Sinergie di Scuola – 07/11/2014 – Legittimo il prelievo del 2,50% sul TFS
Non sussiste disparità di trattamento tra i dipendenti pubblici ai quali continua ad applicarsi la trattenuta del 2,50% sull’80% della retribuzione e i dipendenti privati (per i quali non è previsto nessun prelievo a titolo previdenziale); e tra i dipendenti pubblici assunti prima del 2001 (per i quali è stato ripristinato il TFS) e quelli assunti post 2001, per i quali è in vigore la disciplina del TFR.

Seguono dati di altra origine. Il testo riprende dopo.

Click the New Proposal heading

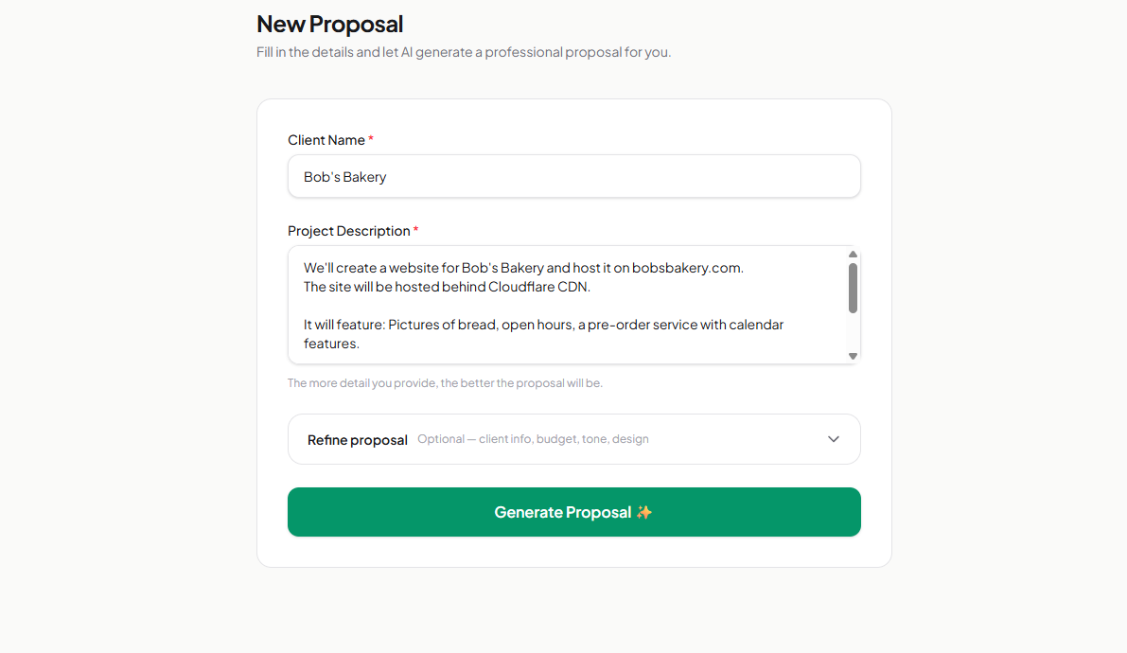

Così ha deciso la Corte Costituzionale con la sentenza n. 244 del 28/10/2014, itervenendo sulla questione di legittimità costituzionale dell’art. 1, commi 98 e 99, della legge 24 dicembre 2012, n. 228 (Disposizioni per la formazione del bilancio annuale e pluriennale dello Stato – Legge di stabilità 2013), sollevata dal Tribunale ordinario di Reggio Emilia a seguito di un’ordinanza del marzo 2013, emessa nel corso di una controversia promossa nei confronti del Ministero della giustizia da alcuni dipendenti, per ottenere la cessazione della trattenuta (del 2,50%) operata a loro carico in conto del trattamento di fine servizio (TFS) e la restituzione delle somme, a tale titolo, trattenute dal 1° gennaio 2011.

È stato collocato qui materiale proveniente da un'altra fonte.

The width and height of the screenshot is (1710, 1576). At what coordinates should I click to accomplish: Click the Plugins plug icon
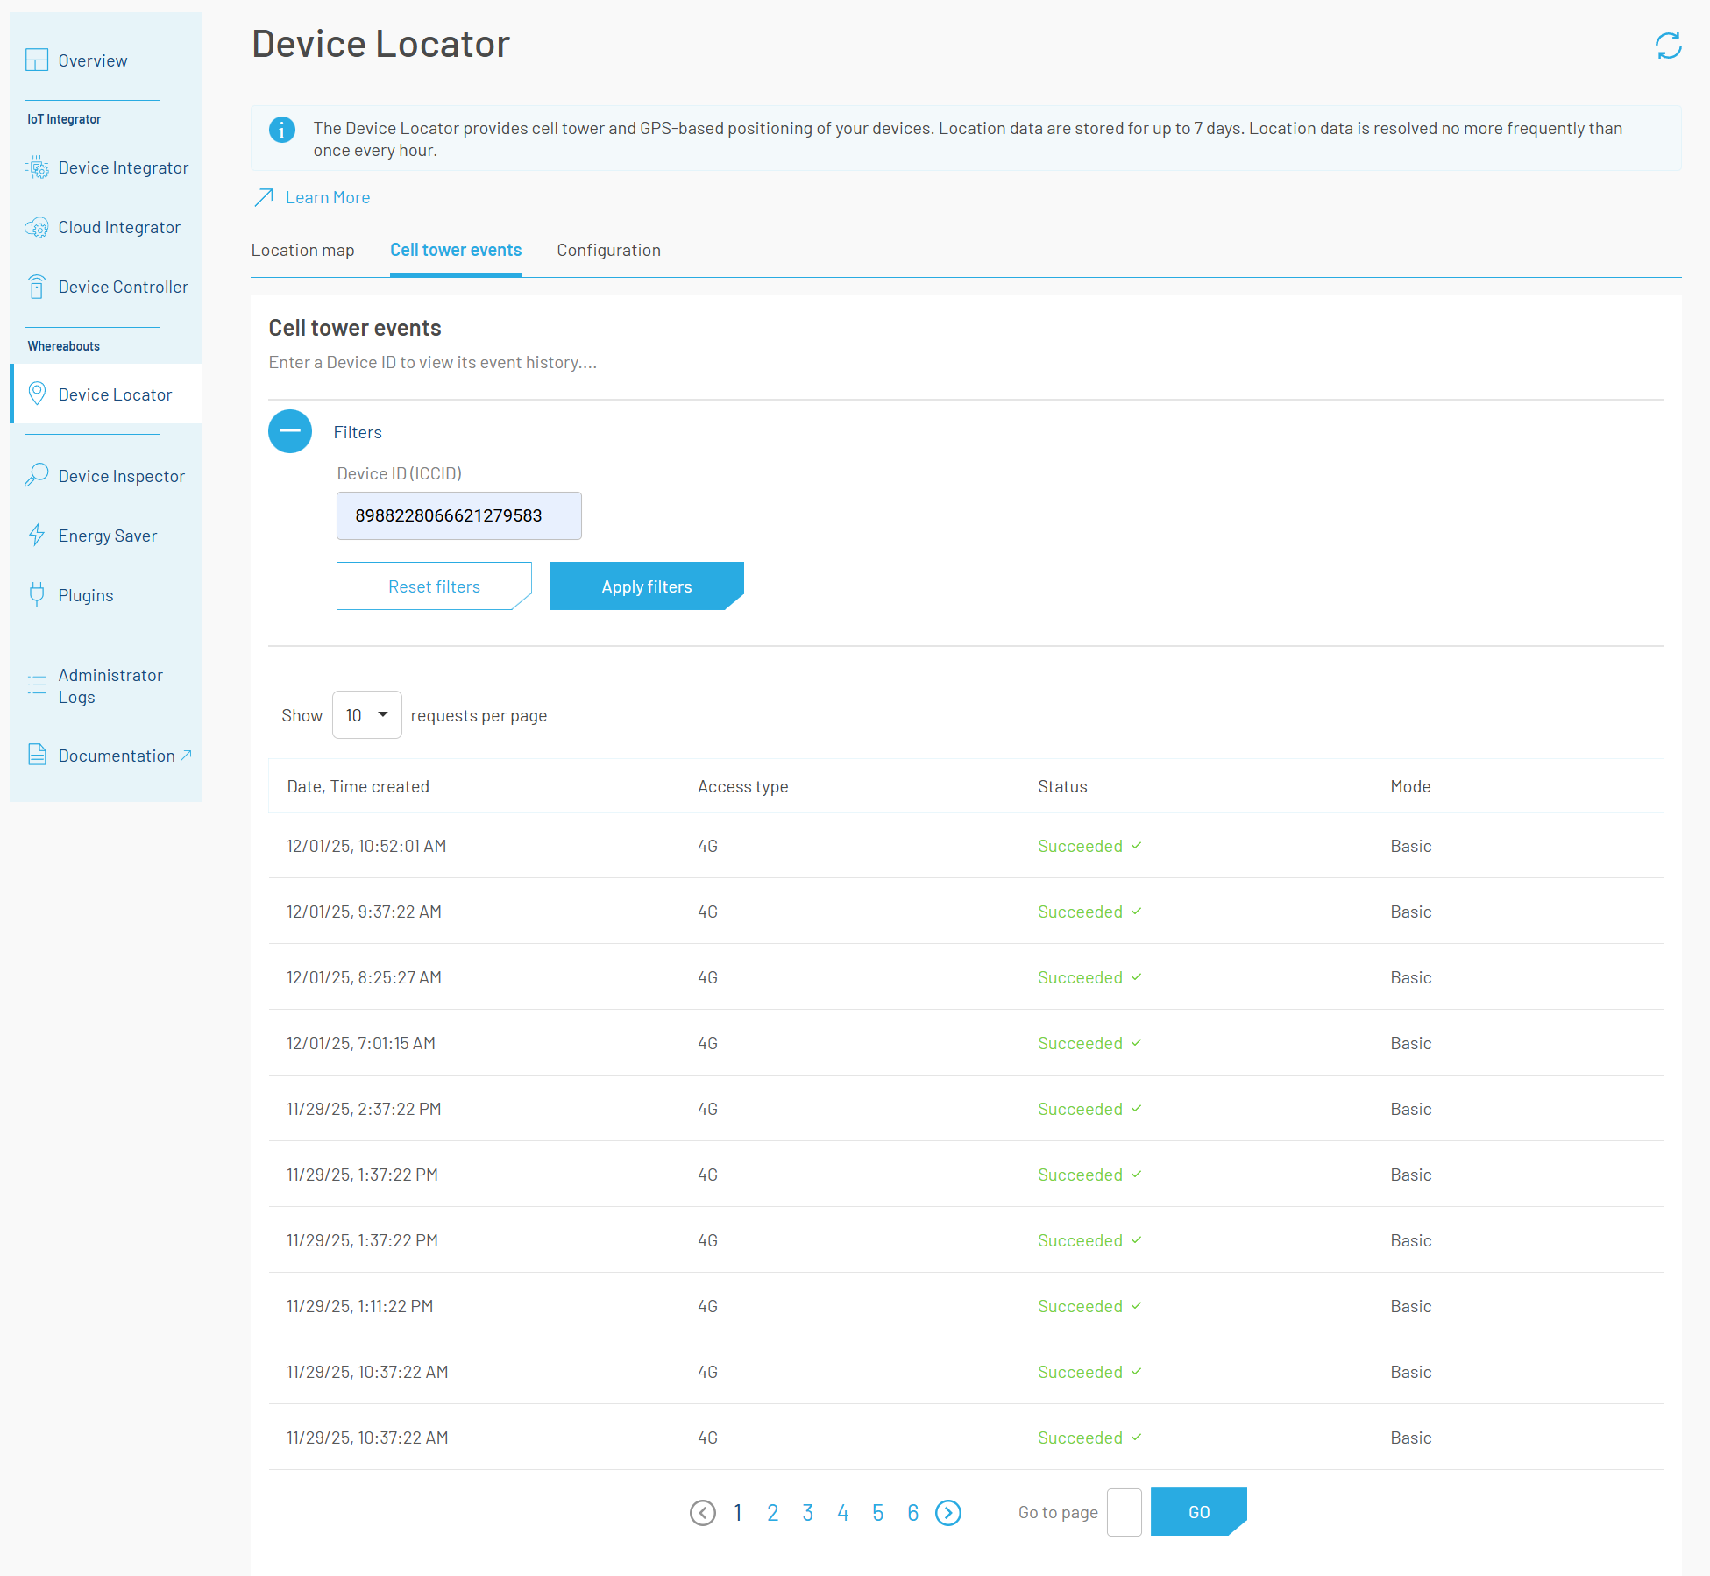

I dubbi di legittimità costituzionale
Il comma 98 contrasterebbe, secondo il rimettente, con gli artt. 3 e 36, primo comma, Cost., in quanto il ripristino del precedente regime del TFS per i dipendenti pubblici introdurrebbe una “disparità di trattamento tra costoro (cui continua/riprende a essere applicato un prelievo del 2,5% sull’80% della retribuzione) e i dipendenti privati (per i quali non è previsto nessun prelievo a titolo previdenziale, ma solo un accantonamento del 6,91% sull’intera retribuzione, non tassabile); e tra i dipendenti pubblici assunti prima del 2001 (per i quali è stato ripristinato il TFS) e quelli assunti post 2001, per i quali è in vigore la disciplina del T.F.R., ai sensi del decreto del Presidente del Consiglio dei ministri del 20 dicembre 1999“; inoltre, perché consentirebbe allo Stato “una riduzione dell’accantonamento, irragionevole perché non collegata con la qualità e quantità del lavoro prestato“.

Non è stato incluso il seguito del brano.